El sol se ponía en el valle cuando, agotado y solo, alcanzaba los 2115 metros del puerto. Sin entretenerse, empezó el descenso hacia Barèges.
Imaginen el silencio, el crepitar de la nieve que cubre las rodillas, el frío, la sospecha de los osos al acecho, la oscuridad, los barrancos escondidos, el pavor de un parisino perdido a 2.000 metros de altura en un territorio desconocido y salvaje.
Después de unas horas descendiendo a ciegas, muerto de frío y de cansancio, una batida organizada por el chofer lo encontró, desfallecido, cerca de cerca del pueblo de Barèges. Eran las tres de la mañana. Pero Steinès era un loco del Tour.
La mañana siguiente, sin falta, envió un telegrama a Desgranges para ponerle al caso de la situación: Pasado el Tourmalet. Ruta en buen estado. Perfectamente practicable. Steinès.
El 21 de julio de 1910 se disputó la décima etapa del Tour de Francia, Luchon-Bayona de 327km con los puertos del Peyresourde, Aspin, Tourmalet, Aubisque y Osquich.

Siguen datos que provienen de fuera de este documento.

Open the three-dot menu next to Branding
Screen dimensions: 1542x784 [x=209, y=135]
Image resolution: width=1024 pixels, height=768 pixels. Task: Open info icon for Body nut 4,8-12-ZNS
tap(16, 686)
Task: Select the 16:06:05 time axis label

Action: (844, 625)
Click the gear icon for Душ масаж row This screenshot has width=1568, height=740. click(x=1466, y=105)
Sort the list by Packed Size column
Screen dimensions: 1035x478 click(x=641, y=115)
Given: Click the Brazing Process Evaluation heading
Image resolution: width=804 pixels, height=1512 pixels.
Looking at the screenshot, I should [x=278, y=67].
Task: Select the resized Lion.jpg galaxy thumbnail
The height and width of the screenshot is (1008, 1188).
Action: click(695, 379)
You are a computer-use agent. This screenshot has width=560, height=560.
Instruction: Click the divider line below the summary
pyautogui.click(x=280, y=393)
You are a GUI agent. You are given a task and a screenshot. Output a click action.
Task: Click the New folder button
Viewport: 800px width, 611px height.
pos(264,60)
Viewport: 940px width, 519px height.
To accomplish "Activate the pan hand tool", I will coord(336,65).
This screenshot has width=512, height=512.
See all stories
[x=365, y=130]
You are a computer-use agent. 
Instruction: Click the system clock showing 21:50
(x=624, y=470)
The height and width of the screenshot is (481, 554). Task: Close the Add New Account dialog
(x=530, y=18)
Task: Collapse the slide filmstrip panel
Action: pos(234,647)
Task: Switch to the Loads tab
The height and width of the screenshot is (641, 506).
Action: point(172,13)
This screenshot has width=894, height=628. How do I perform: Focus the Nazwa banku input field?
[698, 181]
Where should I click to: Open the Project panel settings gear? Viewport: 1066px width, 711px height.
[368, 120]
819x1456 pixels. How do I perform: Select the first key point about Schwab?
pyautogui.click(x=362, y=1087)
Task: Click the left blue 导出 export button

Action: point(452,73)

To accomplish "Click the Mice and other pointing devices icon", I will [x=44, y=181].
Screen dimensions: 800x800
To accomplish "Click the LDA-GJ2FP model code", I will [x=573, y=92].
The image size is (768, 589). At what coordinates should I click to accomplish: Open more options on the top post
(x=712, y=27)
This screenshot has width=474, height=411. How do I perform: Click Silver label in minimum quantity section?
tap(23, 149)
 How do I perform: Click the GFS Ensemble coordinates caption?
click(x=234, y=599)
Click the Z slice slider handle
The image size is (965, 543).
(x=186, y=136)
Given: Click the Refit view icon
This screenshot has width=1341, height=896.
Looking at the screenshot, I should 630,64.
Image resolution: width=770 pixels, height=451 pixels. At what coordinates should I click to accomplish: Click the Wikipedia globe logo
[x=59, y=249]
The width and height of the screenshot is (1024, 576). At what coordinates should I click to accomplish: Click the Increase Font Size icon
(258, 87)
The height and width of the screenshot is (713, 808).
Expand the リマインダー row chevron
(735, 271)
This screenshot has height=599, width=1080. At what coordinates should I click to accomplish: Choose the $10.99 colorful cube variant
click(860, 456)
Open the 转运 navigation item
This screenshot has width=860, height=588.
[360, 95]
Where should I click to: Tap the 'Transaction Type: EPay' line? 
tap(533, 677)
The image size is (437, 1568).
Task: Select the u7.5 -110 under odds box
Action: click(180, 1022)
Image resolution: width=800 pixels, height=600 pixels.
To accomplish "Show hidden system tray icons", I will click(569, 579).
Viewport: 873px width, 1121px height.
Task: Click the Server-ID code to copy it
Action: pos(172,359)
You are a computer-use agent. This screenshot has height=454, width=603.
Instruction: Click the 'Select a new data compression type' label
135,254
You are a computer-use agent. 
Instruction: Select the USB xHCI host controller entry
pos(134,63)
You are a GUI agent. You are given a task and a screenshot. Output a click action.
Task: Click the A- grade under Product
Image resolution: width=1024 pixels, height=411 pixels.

Octave Lapize, a la postre ganador de ese Tour, atacó como un loco justo después de la salida. A su rueda se llevó a dos corredores, Garrigou y Lafourcade. Los tres fueron subiendo y bajando juntos cada uno de los puertos de ese territorio salvaje y desconocido hasta el pie del terrorífico Aubisque. Ahí Lapize y Garrigou, agotados, se vinieron abajo y no pudieron evitar que Lafourcade les cogiera ventaja.
Dando tumbos, a golpe de riñón y subiendo a pié en muchos tramos, Lapize pudo coronar la cima al borde de la asfixia con catorce minutos de retraso. En la cima había un miembro de la organización controlando el paso de los corredores. Lapize lo miró con odio, tiró la bicicleta al suelo y a grandes zancadas fue a enfrentarse a él. Lo cogió por las solapas, acumuló aire en sus pulmones fatigados y a un palmo de sus narices le escupió: ¡Asesinos, son Uds. unos asesinos! , pero Lapize acabó los 177km de etapa que quedaban.
Se recuperó, cazó a Lafourcade y ganó en Bayona. El resto de corredores fueron llegando en cuentagotas durante horas, en un estado tal que a algunos había que llevar en brazos a los albergues.